▽
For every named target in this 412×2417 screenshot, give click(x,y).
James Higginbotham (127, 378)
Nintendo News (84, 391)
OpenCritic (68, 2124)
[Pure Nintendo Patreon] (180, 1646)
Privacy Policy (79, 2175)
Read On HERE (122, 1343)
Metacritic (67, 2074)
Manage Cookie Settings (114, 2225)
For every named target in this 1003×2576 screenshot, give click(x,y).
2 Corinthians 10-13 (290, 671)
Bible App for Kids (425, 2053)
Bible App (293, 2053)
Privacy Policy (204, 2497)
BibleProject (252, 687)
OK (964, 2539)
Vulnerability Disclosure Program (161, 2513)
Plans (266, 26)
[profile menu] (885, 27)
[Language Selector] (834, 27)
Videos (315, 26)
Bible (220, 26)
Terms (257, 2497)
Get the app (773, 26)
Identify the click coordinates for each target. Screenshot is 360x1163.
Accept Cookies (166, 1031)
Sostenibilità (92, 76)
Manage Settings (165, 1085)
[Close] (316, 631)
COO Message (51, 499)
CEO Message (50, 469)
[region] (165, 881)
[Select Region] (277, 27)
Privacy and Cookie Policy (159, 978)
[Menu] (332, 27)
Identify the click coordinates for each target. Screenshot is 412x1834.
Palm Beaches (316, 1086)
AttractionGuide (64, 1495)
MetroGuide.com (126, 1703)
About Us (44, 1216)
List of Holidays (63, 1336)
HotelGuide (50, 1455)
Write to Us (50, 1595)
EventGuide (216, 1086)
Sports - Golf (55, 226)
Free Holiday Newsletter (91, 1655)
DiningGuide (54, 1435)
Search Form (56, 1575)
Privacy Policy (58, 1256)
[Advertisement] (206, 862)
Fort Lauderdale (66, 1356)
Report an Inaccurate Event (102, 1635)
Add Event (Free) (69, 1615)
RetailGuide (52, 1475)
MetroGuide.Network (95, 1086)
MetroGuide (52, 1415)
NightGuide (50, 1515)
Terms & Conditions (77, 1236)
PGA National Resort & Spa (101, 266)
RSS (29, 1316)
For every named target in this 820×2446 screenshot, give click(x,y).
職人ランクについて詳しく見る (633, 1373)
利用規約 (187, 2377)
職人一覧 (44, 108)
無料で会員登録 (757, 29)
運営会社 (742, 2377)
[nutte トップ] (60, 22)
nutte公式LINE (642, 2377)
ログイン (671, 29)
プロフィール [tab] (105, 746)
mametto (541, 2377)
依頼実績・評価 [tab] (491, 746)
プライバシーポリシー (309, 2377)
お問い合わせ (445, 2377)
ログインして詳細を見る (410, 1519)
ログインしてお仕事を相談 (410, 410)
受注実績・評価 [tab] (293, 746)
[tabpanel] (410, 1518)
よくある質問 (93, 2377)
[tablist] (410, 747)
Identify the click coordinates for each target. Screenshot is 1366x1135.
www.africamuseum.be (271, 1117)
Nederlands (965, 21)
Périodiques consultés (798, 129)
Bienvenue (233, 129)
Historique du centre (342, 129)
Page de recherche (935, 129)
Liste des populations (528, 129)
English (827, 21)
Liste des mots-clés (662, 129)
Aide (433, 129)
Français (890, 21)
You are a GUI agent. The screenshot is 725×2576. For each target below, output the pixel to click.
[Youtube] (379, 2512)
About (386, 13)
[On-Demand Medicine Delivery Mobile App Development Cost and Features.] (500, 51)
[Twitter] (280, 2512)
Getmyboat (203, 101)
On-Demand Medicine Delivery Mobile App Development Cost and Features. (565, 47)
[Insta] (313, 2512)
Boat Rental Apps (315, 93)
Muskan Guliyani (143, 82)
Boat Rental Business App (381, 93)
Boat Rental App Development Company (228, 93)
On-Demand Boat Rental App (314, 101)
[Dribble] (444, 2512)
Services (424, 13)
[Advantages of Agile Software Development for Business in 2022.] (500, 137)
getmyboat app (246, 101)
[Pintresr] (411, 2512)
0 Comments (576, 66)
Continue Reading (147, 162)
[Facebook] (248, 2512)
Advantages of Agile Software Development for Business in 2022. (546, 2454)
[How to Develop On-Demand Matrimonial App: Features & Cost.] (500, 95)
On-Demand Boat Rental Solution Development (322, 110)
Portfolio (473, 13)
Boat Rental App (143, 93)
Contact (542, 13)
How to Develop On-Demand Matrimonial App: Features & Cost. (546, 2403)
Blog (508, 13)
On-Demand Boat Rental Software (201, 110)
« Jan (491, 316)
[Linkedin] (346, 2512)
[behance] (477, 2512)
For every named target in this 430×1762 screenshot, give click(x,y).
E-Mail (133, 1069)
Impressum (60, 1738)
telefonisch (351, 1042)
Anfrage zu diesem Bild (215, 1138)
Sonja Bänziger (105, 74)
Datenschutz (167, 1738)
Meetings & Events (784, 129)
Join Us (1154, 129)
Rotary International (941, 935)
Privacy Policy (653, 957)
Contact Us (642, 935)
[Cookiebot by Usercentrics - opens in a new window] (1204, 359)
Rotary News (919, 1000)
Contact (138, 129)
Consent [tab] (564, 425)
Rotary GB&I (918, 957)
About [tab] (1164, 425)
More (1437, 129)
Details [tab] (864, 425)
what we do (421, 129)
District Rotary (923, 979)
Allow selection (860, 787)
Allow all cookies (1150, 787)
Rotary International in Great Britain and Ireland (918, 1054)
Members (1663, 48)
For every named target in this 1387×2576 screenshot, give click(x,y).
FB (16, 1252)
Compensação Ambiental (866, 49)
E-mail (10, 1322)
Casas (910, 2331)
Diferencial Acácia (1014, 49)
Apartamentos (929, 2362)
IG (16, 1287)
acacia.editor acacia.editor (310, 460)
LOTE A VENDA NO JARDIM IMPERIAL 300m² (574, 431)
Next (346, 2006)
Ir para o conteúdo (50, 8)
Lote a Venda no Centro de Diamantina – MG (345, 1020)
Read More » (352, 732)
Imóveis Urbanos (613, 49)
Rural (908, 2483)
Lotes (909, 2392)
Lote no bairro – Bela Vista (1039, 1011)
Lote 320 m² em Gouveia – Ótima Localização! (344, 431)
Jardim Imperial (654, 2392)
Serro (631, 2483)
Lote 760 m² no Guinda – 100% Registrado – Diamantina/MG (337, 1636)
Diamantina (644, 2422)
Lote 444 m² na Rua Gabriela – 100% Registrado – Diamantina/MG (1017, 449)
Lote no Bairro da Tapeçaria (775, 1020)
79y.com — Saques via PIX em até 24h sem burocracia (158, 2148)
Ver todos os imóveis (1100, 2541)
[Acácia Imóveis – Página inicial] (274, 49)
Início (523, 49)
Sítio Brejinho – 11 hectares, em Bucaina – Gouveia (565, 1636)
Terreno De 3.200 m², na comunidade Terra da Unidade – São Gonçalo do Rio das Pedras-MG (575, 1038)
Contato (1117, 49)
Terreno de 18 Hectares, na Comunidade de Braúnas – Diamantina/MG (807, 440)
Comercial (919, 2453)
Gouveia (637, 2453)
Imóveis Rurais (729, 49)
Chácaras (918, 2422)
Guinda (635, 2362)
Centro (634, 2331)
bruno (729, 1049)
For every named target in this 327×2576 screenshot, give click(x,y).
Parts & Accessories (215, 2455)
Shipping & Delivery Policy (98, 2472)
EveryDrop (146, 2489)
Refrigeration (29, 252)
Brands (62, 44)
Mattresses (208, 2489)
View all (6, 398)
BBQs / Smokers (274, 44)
△
-- EXERCISE BRIEF --
Output the material above in full. Change nothing.

-- RESPONSE TO THE TASK --
For every named target in this 412×2417 screenshot, give click(x,y).
James Higginbotham (127, 378)
Nintendo News (84, 391)
OpenCritic (68, 2124)
[Pure Nintendo Patreon] (180, 1646)
Privacy Policy (79, 2175)
Read On HERE (122, 1343)
Metacritic (67, 2074)
Manage Cookie Settings (114, 2225)
For every named target in this 1003×2576 screenshot, give click(x,y).
2 Corinthians 10-13 (290, 671)
Bible App for Kids (425, 2053)
Bible App (293, 2053)
Privacy Policy (204, 2497)
BibleProject (252, 687)
OK (964, 2539)
Vulnerability Disclosure Program (161, 2513)
Plans (266, 26)
[profile menu] (885, 27)
[Language Selector] (834, 27)
Videos (315, 26)
Bible (220, 26)
Terms (257, 2497)
Get the app (773, 26)
Identify the click coordinates for each target. Screenshot is 360x1163.
Accept Cookies (166, 1031)
Sostenibilità (92, 76)
Manage Settings (165, 1085)
[Close] (316, 631)
COO Message (51, 499)
CEO Message (50, 469)
[region] (165, 881)
[Select Region] (277, 27)
Privacy and Cookie Policy (159, 978)
[Menu] (332, 27)
Identify the click coordinates for each target. Screenshot is 412x1834.
Palm Beaches (316, 1086)
AttractionGuide (64, 1495)
MetroGuide.com (126, 1703)
About Us (44, 1216)
List of Holidays (63, 1336)
HotelGuide (50, 1455)
Write to Us (50, 1595)
EventGuide (216, 1086)
Sports - Golf (55, 226)
Free Holiday Newsletter (91, 1655)
DiningGuide (54, 1435)
Search Form (56, 1575)
Privacy Policy (58, 1256)
[Advertisement] (206, 862)
Fort Lauderdale (66, 1356)
Report an Inaccurate Event (102, 1635)
Add Event (Free) (69, 1615)
RetailGuide (52, 1475)
MetroGuide.Network (95, 1086)
MetroGuide (52, 1415)
NightGuide (50, 1515)
Terms & Conditions (77, 1236)
PGA National Resort & Spa (101, 266)
RSS (29, 1316)
For every named target in this 820×2446 screenshot, give click(x,y).
職人ランクについて詳しく見る (633, 1373)
利用規約 (187, 2377)
職人一覧 (44, 108)
無料で会員登録 (757, 29)
運営会社 (742, 2377)
[nutte トップ] (60, 22)
nutte公式LINE (642, 2377)
ログイン (671, 29)
プロフィール [tab] (105, 746)
mametto (541, 2377)
依頼実績・評価 [tab] (491, 746)
プライバシーポリシー (309, 2377)
お問い合わせ (445, 2377)
ログインして詳細を見る (410, 1519)
ログインしてお仕事を相談 (410, 410)
受注実績・評価 [tab] (293, 746)
[tabpanel] (410, 1518)
よくある質問 (93, 2377)
[tablist] (410, 747)
Identify the click coordinates for each target. Screenshot is 1366x1135.
www.africamuseum.be (271, 1117)
Nederlands (965, 21)
Périodiques consultés (798, 129)
Bienvenue (233, 129)
Historique du centre (342, 129)
Page de recherche (935, 129)
Liste des populations (528, 129)
English (827, 21)
Liste des mots-clés (662, 129)
Aide (433, 129)
Français (890, 21)
You are a GUI agent. The screenshot is 725×2576. For each target below, output the pixel to click.
[Youtube] (379, 2512)
About (386, 13)
[On-Demand Medicine Delivery Mobile App Development Cost and Features.] (500, 51)
[Twitter] (280, 2512)
Getmyboat (203, 101)
On-Demand Medicine Delivery Mobile App Development Cost and Features. (565, 47)
[Insta] (313, 2512)
Boat Rental Apps (315, 93)
Muskan Guliyani (143, 82)
Boat Rental Business App (381, 93)
Boat Rental App Development Company (228, 93)
On-Demand Boat Rental App (314, 101)
[Dribble] (444, 2512)
Services (424, 13)
[Advantages of Agile Software Development for Business in 2022.] (500, 137)
getmyboat app (246, 101)
[Pintresr] (411, 2512)
0 Comments (576, 66)
Continue Reading (147, 162)
[Facebook] (248, 2512)
Advantages of Agile Software Development for Business in 2022. (546, 2454)
[How to Develop On-Demand Matrimonial App: Features & Cost.] (500, 95)
On-Demand Boat Rental Solution Development (322, 110)
Portfolio (473, 13)
Boat Rental App (143, 93)
Contact (542, 13)
How to Develop On-Demand Matrimonial App: Features & Cost. (546, 2403)
Blog (508, 13)
On-Demand Boat Rental Software (201, 110)
« Jan (491, 316)
[Linkedin] (346, 2512)
[behance] (477, 2512)
For every named target in this 430×1762 screenshot, give click(x,y).
E-Mail (133, 1069)
Impressum (60, 1738)
telefonisch (351, 1042)
Anfrage zu diesem Bild (215, 1138)
Sonja Bänziger (105, 74)
Datenschutz (167, 1738)
Meetings & Events (784, 129)
Join Us (1154, 129)
Rotary International (941, 935)
Privacy Policy (653, 957)
Contact Us (642, 935)
[Cookiebot by Usercentrics - opens in a new window] (1204, 359)
Rotary News (919, 1000)
Contact (138, 129)
Consent [tab] (564, 425)
Rotary GB&I (918, 957)
About [tab] (1164, 425)
More (1437, 129)
Details [tab] (864, 425)
what we do (421, 129)
District Rotary (923, 979)
Allow selection (860, 787)
Allow all cookies (1150, 787)
Rotary International in Great Britain and Ireland (918, 1054)
Members (1663, 48)
For every named target in this 1387×2576 screenshot, give click(x,y).
FB (16, 1252)
Compensação Ambiental (866, 49)
E-mail (10, 1322)
Casas (910, 2331)
Diferencial Acácia (1014, 49)
Apartamentos (929, 2362)
IG (16, 1287)
acacia.editor acacia.editor (310, 460)
LOTE A VENDA NO JARDIM IMPERIAL 300m² (574, 431)
Next (346, 2006)
Ir para o conteúdo (50, 8)
Lote a Venda no Centro de Diamantina – MG (345, 1020)
Read More » (352, 732)
Imóveis Urbanos (613, 49)
Rural (908, 2483)
Lotes (909, 2392)
Lote no bairro – Bela Vista (1039, 1011)
Lote 320 m² em Gouveia – Ótima Localização! (344, 431)
Jardim Imperial (654, 2392)
Serro (631, 2483)
Lote 760 m² no Guinda – 100% Registrado – Diamantina/MG (337, 1636)
Diamantina (644, 2422)
Lote 444 m² na Rua Gabriela – 100% Registrado – Diamantina/MG (1017, 449)
Lote no Bairro da Tapeçaria (775, 1020)
79y.com — Saques via PIX em até 24h sem burocracia (158, 2148)
Ver todos os imóveis (1100, 2541)
[Acácia Imóveis – Página inicial] (274, 49)
Início (523, 49)
Sítio Brejinho – 11 hectares, em Bucaina – Gouveia (565, 1636)
Terreno De 3.200 m², na comunidade Terra da Unidade – São Gonçalo do Rio das Pedras-MG (575, 1038)
Contato (1117, 49)
Terreno de 18 Hectares, na Comunidade de Braúnas – Diamantina/MG (807, 440)
Comercial (919, 2453)
Gouveia (637, 2453)
Imóveis Rurais (729, 49)
Chácaras (918, 2422)
Guinda (635, 2362)
Centro (634, 2331)
bruno (729, 1049)
For every named target in this 327×2576 screenshot, give click(x,y).
Parts & Accessories (215, 2455)
Shipping & Delivery Policy (98, 2472)
EveryDrop (146, 2489)
Refrigeration (29, 252)
Brands (62, 44)
Mattresses (208, 2489)
View all (6, 398)
BBQs / Smokers (274, 44)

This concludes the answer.